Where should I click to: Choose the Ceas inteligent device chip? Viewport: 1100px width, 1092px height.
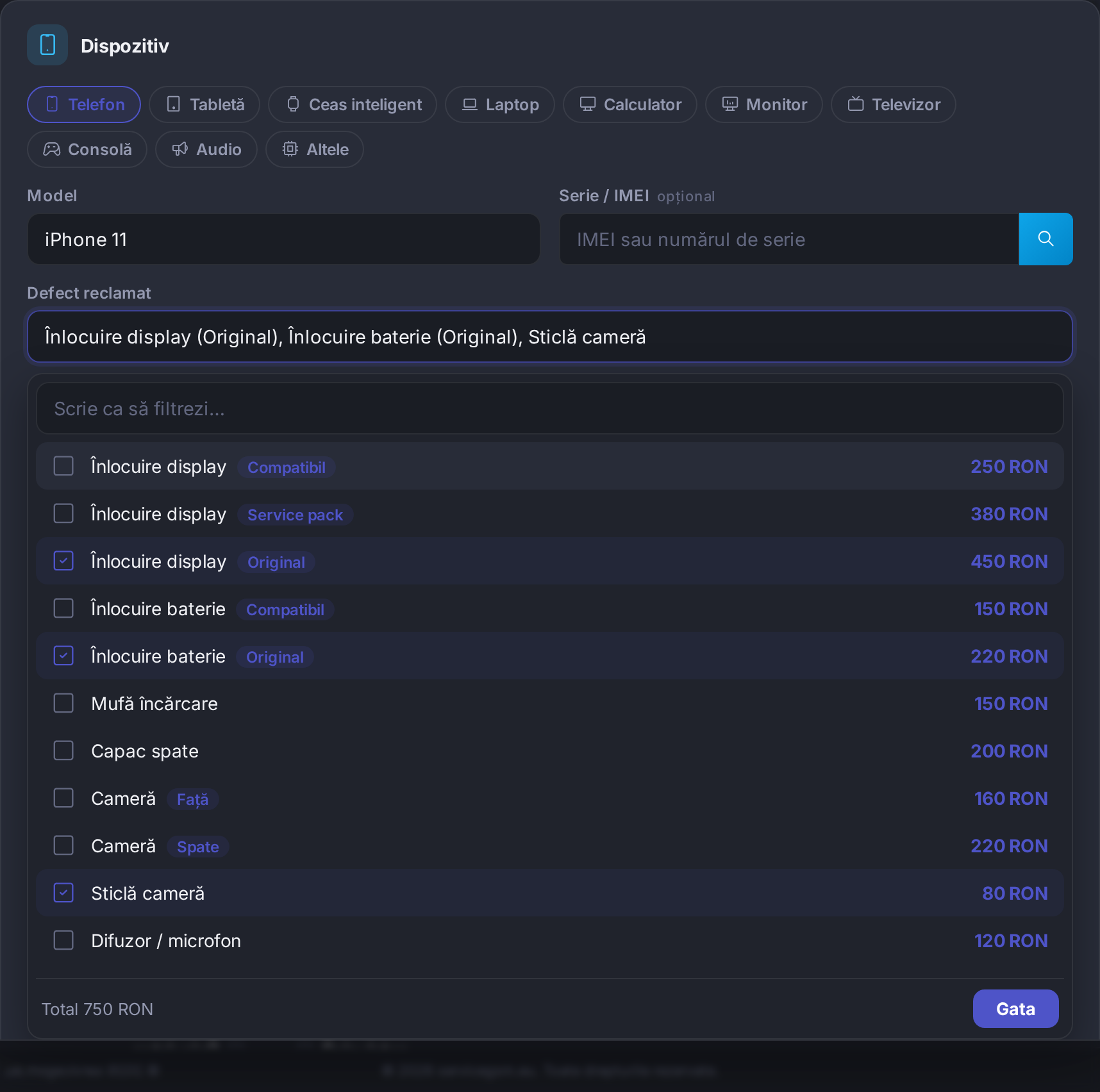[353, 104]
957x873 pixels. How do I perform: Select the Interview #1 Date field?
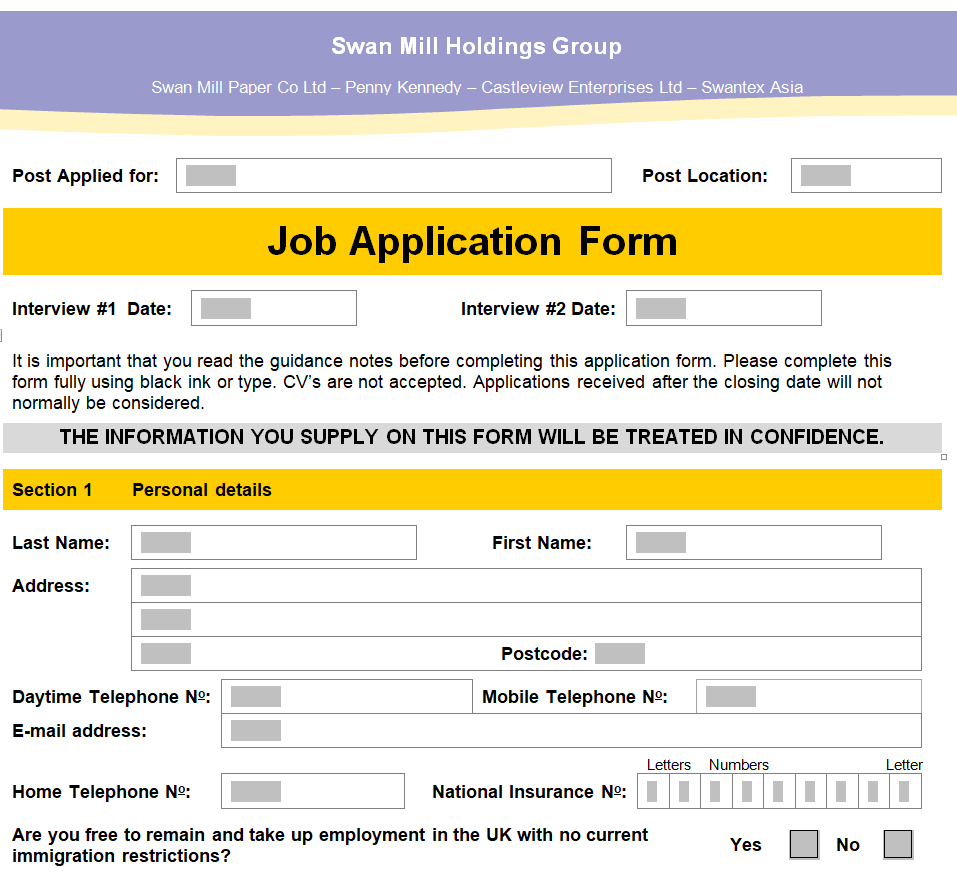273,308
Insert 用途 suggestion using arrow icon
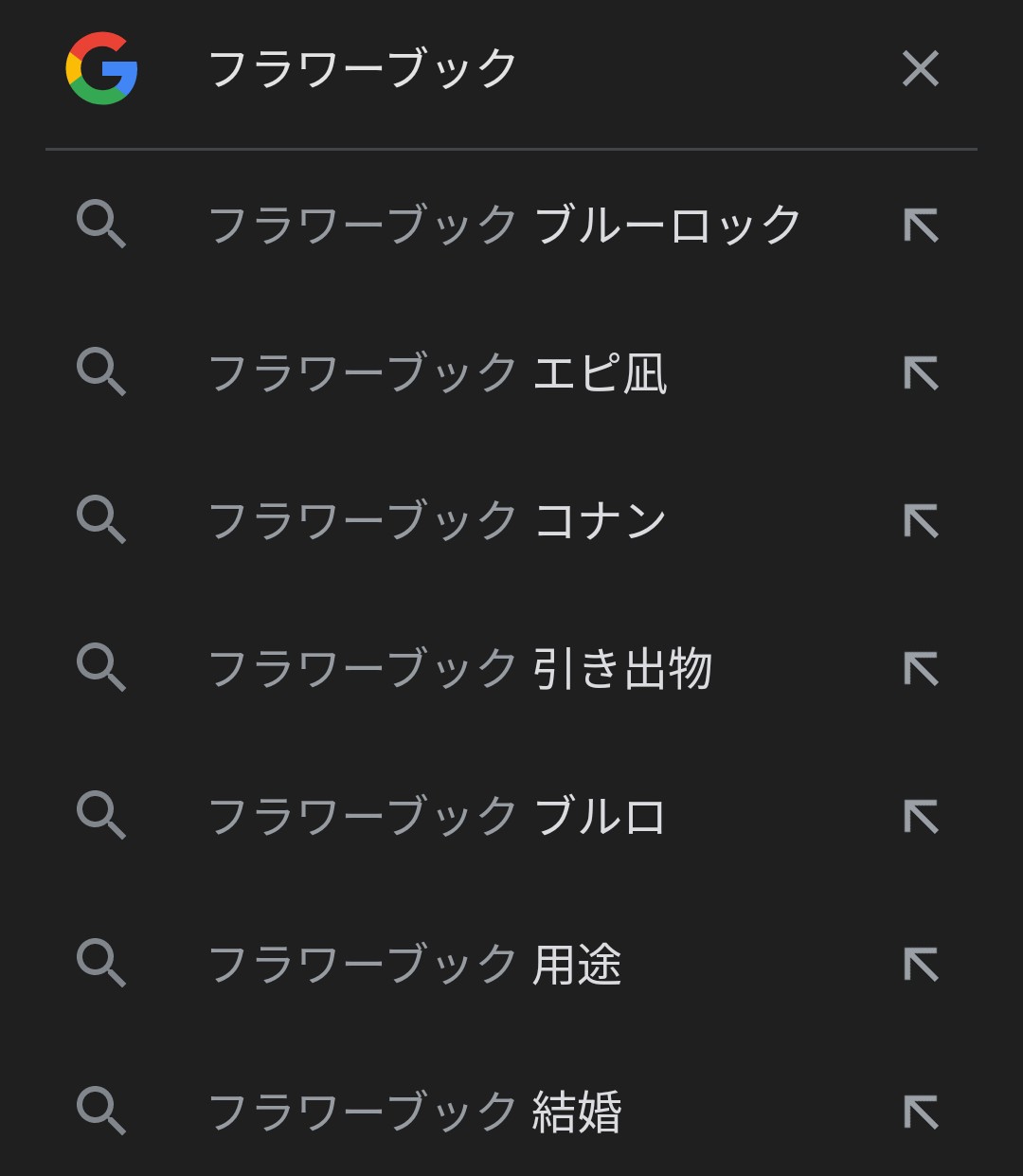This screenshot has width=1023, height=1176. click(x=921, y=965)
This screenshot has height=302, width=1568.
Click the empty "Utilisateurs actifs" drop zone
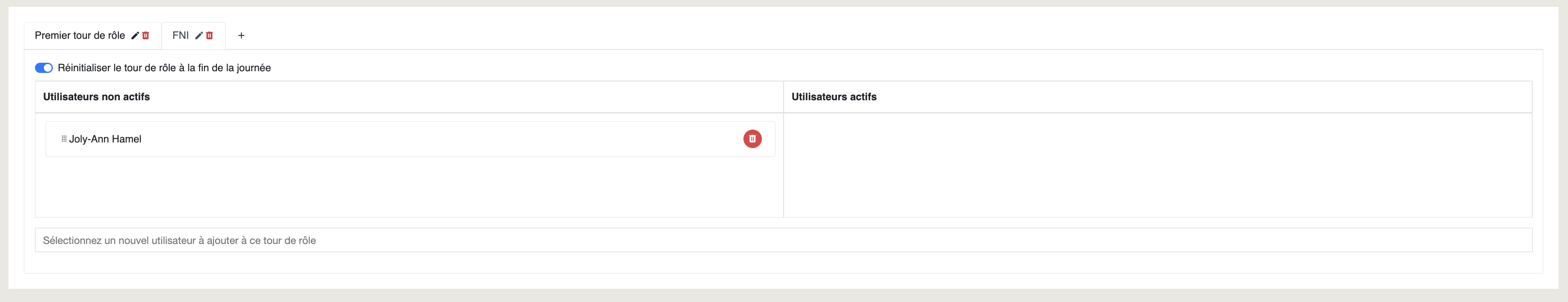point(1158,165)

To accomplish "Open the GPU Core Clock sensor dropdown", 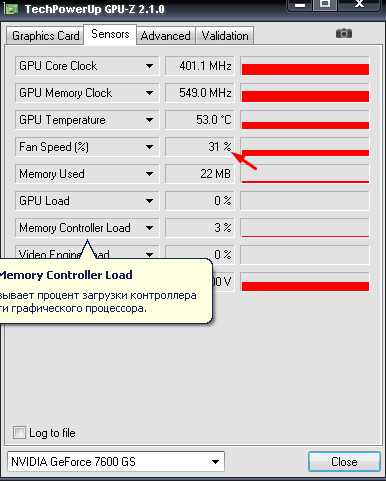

═══

> _Directions_
Please reproduce, exactly and only, the lines from the line containing "Insert 用途 suggestion using arrow icon" through the last line of the material above, minus any pictures.

> _Expected answer_
Insert 用途 suggestion using arrow icon
This screenshot has width=1023, height=1176. click(x=921, y=965)
This screenshot has height=302, width=1568.
Click the empty "Utilisateurs actifs" drop zone
point(1158,165)

To accomplish "Open the GPU Core Clock sensor dropdown", 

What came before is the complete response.